Un déplacement de l’horizon des automates vers l’horizon des langages

Ce qui est en effet surprenant lorsque l’on suit la bibliographie des travaux de Lindenmayer comme de ceux qui le citent dès 1969, c’est le fait que l’on a par la suite très peu affaire à des biologistes. Le premier à faire écho à ses travaux de modélisation mathématique, par exemple, est Gabor T. Herman. C’est un mathématicien britannique né au début des années 1940 et qui a soutenu son doctorat en mathématiques à l’Université de Londres en 1968. En 1969, on le retrouve au poste de professeur assistant puis de professeur associé au Département de Computer Science de l’Université d’Etat de New York, à Buffalo. Même s’il publie aussi dans le Journal of Theoretical Biology, ce qui l’intéresse dès le départ dans le modèle de Lindenmayer, c’est essentiellement sa capacité de calcul universel en comparaison des autres types d’automates et sa propriété de fermeture en termes de langage formel 1289 . C’est lui qui nomme le « modèle mathématique » proposé par Lindenmayer un « modèle de Lindenmayer » 1290 . Par son travail, Herman contribue surtout à épurer la présentation de Lindenmayer pour lui donner une forme axiomatique recevable par des mathématiciens : pour lui, comme le précise Lindenmayer lui-même, un « modèle de Lindenmayer » est un « construit » rassemblant un ensemble fini d’états, une fonction d’état-suivant et un tableau linéaire initial 1291 . C’est Herman encore qui, dès 1968 semble-t-il, fait prendre conscience à Lindenmayer qu’un tel construit formel est analogue aux grammaires au sens de la théorie des langages formels 1292 .

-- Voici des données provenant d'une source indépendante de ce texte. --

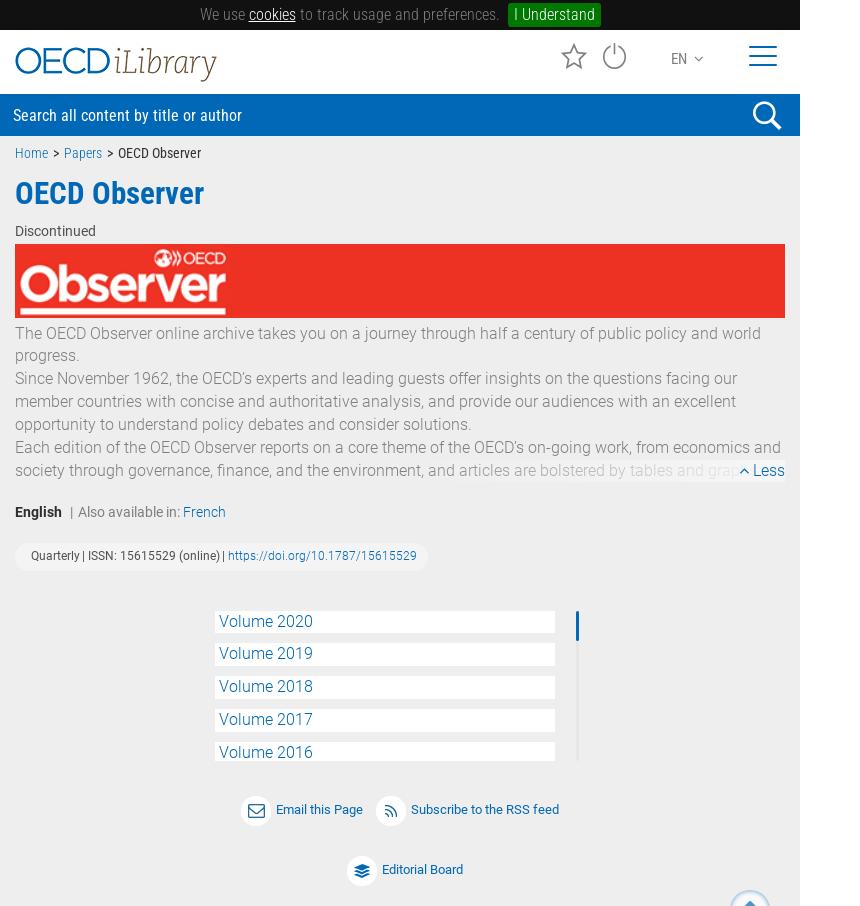  What do you see at coordinates (265, 816) in the screenshot?
I see `'Volume 2014'` at bounding box center [265, 816].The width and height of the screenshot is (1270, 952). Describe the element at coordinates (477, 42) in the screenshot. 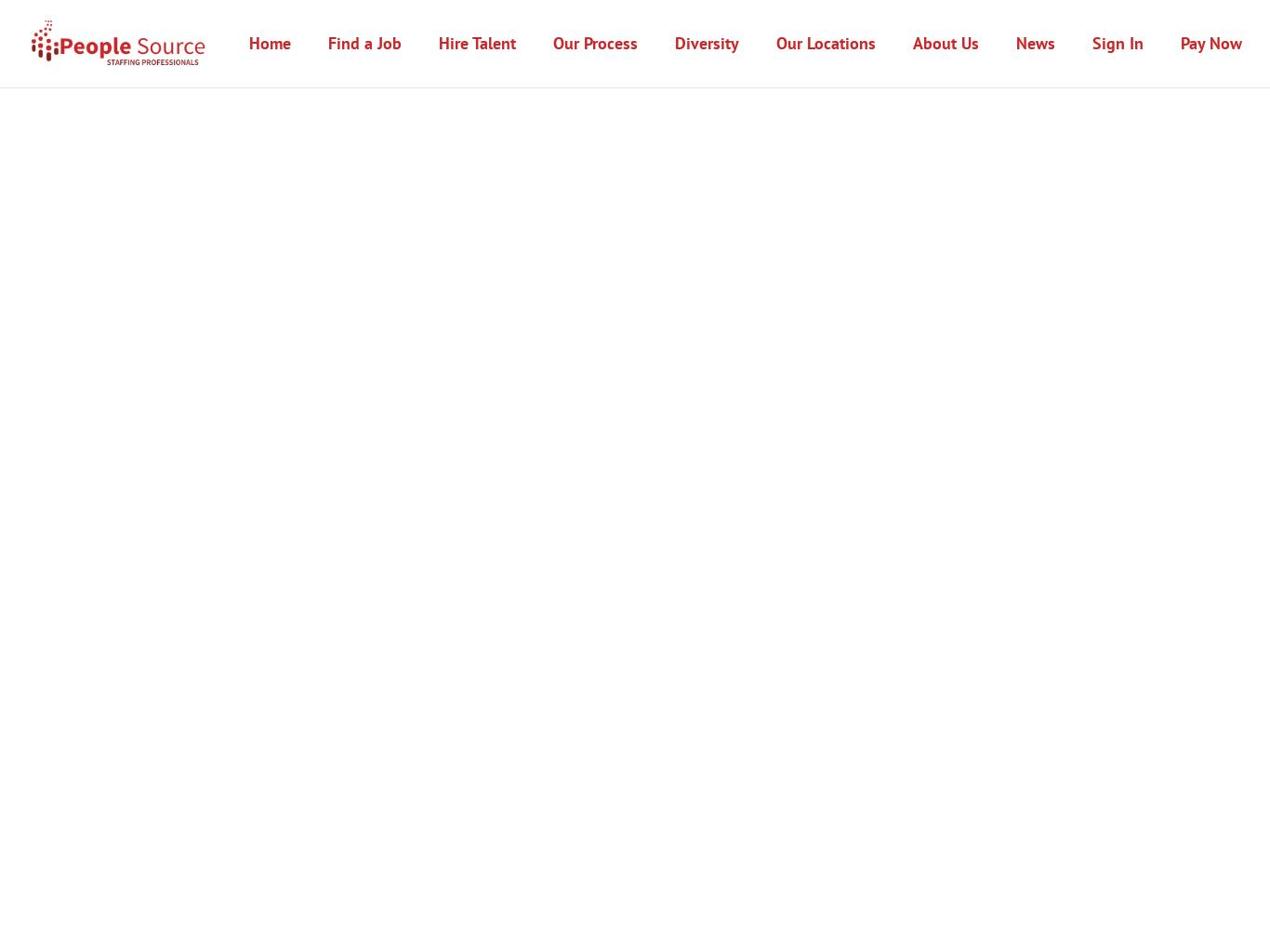

I see `'Hire Talent'` at that location.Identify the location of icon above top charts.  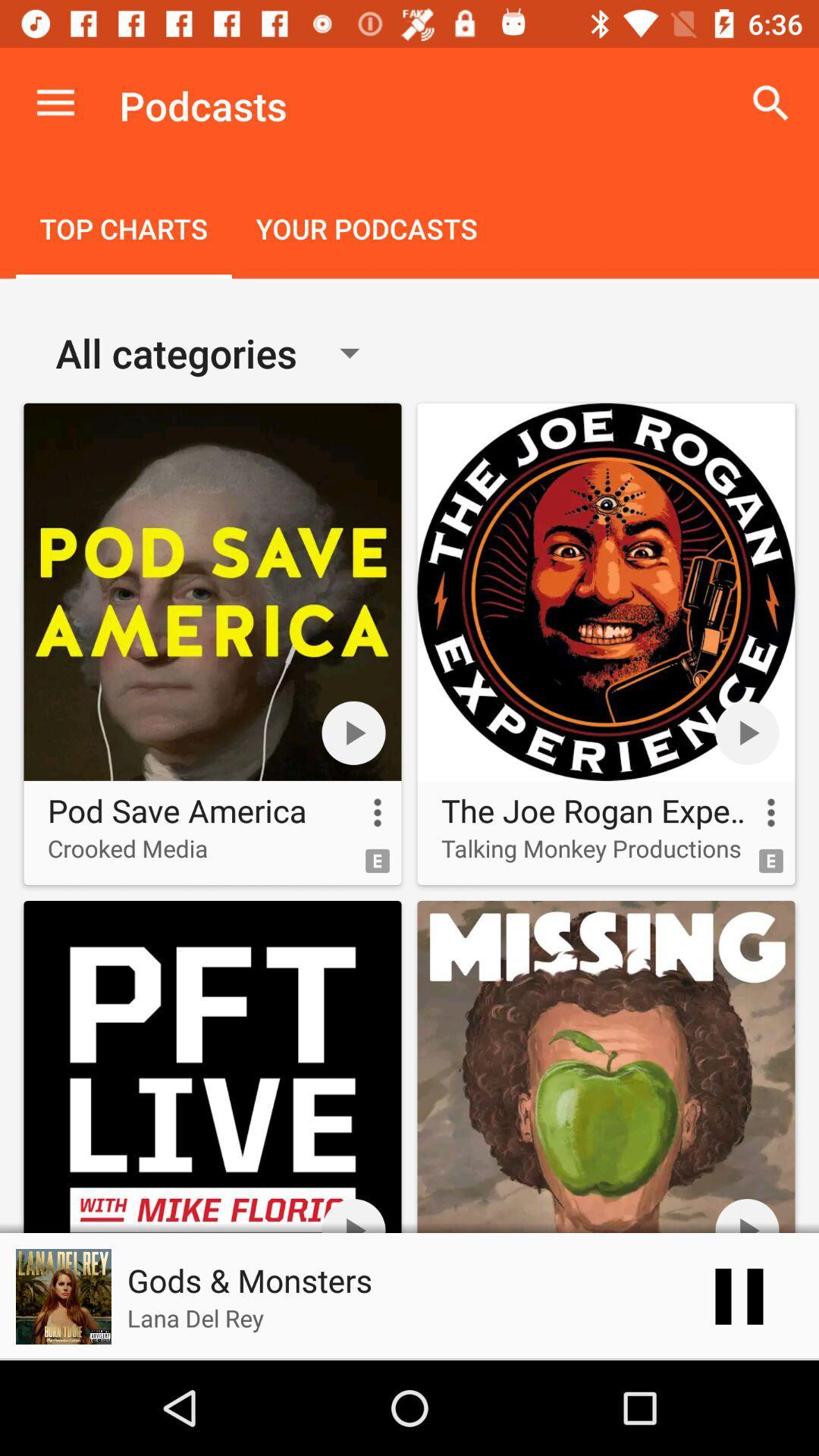
(55, 102).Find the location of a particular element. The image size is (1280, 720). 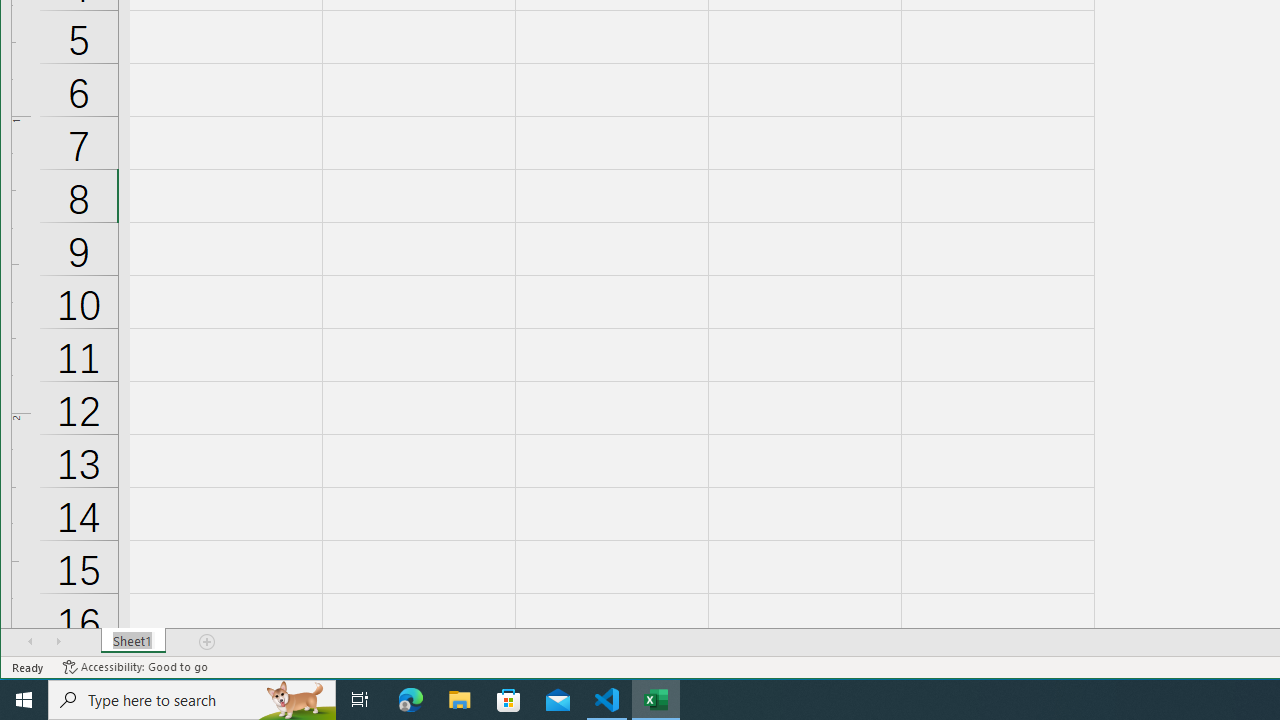

'Task View' is located at coordinates (359, 698).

Ce dernier va donc progressivement passer d’une vision de son modèle conçue dans l’horizon de la théorie des automates à une reprise de ce même modèle dans l’horizon interprétatif de la théorie mathématique des langages. Dans ses écrits, c’est souvent le terme « langage » qui va remplacer le terme « automate » ou l’expression « machine séquentielle ». À partir de ce moment-là, le langage de Lindenmayer devient donc un objet d’intérêt et d’étude en lui-même. Et ce déplacement vers l’horizon de la théorie des langages va ouvrir à ce formalisme des dimensions d’évolution différentes de celles qui pouvaient sinon s’ouvrir à un simple modèle mathématique de biologie du développement. Ce formalisme donc, relativement élémentaire dans ses règles et riche en appels à l’intuition à cause de cette simplicité même, dès lors qu’il est perçu et conçu comme assimilable à l’objet mathématique « langage formel » va faire l’objet d’études pour lui-même, comme un construit mathématique parmi d’autres.

Par la suite, Gabor T. Herman s’orientera dans la reconnaissance de formes et dans la synthèse d’images médicales par ordinateur. Il deviendra un des spécialistes de l’analyse théorique et informatique des images issues de la tomographie médicale 1293 . Il abandonnera donc l’aspect synthétique des modèles formels pour se pencher sur une approche analytique de reconnaissance de formes, c’est-à-dire sur une approche de spécification de modèles et d’identification de paramètres. En revanche, de son côté et avec d’autres collaborateurs, Lindenmayer poursuivra davantage encore, et de lui-même, cette inflexion vers la théorie des langages mais en quittant auparavant le contexte purement américain 1294 .

Notes
1289.

Voir [Lindenmayer, A., 1973], p. 690.

1290.

[Lindenmayer, A., 1973], p. 682.

1291.

[Lindenmayer, A., 1973], p. 682.

1292.

Il se peut également que ce soit un des linguistes d’Utrecht…

1293.

Voir [Herman, G. T., 2003] pour les indications biographiques.

1294.

Voir [Lindenmayer, A., 1971], [Lindenmayer, A., 1973] et [Lindenmayer, A., 1975].